[Python-Dev] PEP 370 - per-user scripts directory on Windows

Steve Dower Steve.Dower at microsoft.com
Tue Feb 10 18:45:49 CET 2015


So I've enumerated the problems with PATH on Windows before (and my subsequent dislike for modifying it through the installer), but here's the dot-point summary for those who haven't seen it.

* System-wide values always precede per-user values
* Most-recently-installed values always precede existing values (within the system/user separation above)
* It's impossible to specify per-user values from a system-wide installer
* The system-wide value has a length limit that silently breaks PATH if you exceed it
* It's difficult for users to modify PATH themselves (mostly due to bad UI in Windows)

The py.exe launcher solves many of these problems, but does not help with installed scripts. It's trivially easy to end up in a place where this would fail:

    pip install --user spam
    spam

The *only* case where this will work reliably (without manual user configuration) is where Python 3.5 is the only installed version on the machine, and it was installed by the current user just for them.

As we've seen from earlier discussions, the main beneficiaries of having Python on PATH are those using the command-line. Most scripts are going to make assumptions or work unnecessarily hard to find the actual location of the Python version they need.

My best idea for dealing with this is to add another script alongside the py.exe launcher called `activate-py`.[1] This script would take the same command-line version argument as py.exe and use it to update the current prompt's PATH correctly. Specifically, I expect the script would actually use py.exe to invoke the requested Python and get the paths directly from sysconfig, which will ensure that the order of precedence always matches.

Users would need to run `activate-py`, `activate-py -2` or `activate-py -3.5` (etc.) when they start their session.[2] This parallels venv's `activate` command, though because this would be a global command I believe the `-py` suffix is necessary. The example above becomes:

    activate-py -3.5
    pip install --user spam
    spam

A `deactivate-py` command would also be added to revert the changes, though I don't expect that to be part of most workflows.

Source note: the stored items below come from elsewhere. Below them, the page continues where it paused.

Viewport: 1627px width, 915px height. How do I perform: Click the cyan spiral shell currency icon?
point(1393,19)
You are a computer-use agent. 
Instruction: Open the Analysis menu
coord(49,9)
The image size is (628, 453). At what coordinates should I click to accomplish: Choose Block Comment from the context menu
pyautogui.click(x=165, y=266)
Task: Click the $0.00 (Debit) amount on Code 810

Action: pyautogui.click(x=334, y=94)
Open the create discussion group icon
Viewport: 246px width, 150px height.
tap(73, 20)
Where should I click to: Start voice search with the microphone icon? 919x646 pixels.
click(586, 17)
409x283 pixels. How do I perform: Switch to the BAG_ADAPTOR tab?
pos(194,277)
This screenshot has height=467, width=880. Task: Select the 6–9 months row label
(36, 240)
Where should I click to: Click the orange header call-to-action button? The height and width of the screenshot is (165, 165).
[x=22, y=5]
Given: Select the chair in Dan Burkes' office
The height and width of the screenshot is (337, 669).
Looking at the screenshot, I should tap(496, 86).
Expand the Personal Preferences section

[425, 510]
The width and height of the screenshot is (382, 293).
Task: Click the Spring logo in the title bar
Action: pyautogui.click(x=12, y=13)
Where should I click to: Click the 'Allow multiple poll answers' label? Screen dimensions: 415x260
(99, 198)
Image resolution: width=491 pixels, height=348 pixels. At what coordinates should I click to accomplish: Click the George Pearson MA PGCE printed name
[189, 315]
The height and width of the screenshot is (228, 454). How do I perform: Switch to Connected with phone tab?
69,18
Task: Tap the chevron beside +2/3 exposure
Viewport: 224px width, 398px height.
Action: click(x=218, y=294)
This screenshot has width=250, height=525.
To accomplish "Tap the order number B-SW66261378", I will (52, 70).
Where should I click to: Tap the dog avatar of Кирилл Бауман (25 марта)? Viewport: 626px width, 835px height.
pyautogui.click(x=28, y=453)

Another benefit is that shell scripts could call `activate-py` rather than trying to detect whether Python is already on the path or requiring a PYTHON variable to be set. (I seem to write these scripts all the time and know that I'd benefit from it.)

This is yet another attempt to try and change user behaviour, which I'm not thrilled about, but I'm really starting to feel that this is the best way out of a bad situation. It differs from the solutions used on Linux, though there may be some value in this approach there too. Thought/votes/suggestions?

Cheers,
Steve


[1]: Actually multiple scripts to handle cmd.exe/PowerShell, but this is an implementation detail. Users would simply type `activate-py` and the shells know which one to use.

[2]: We can easily add Start Menu shortcuts (e.g. "Python 3.5 (32-bit) Command Prompt") and run it for them, though that is not a critical part of this proposal.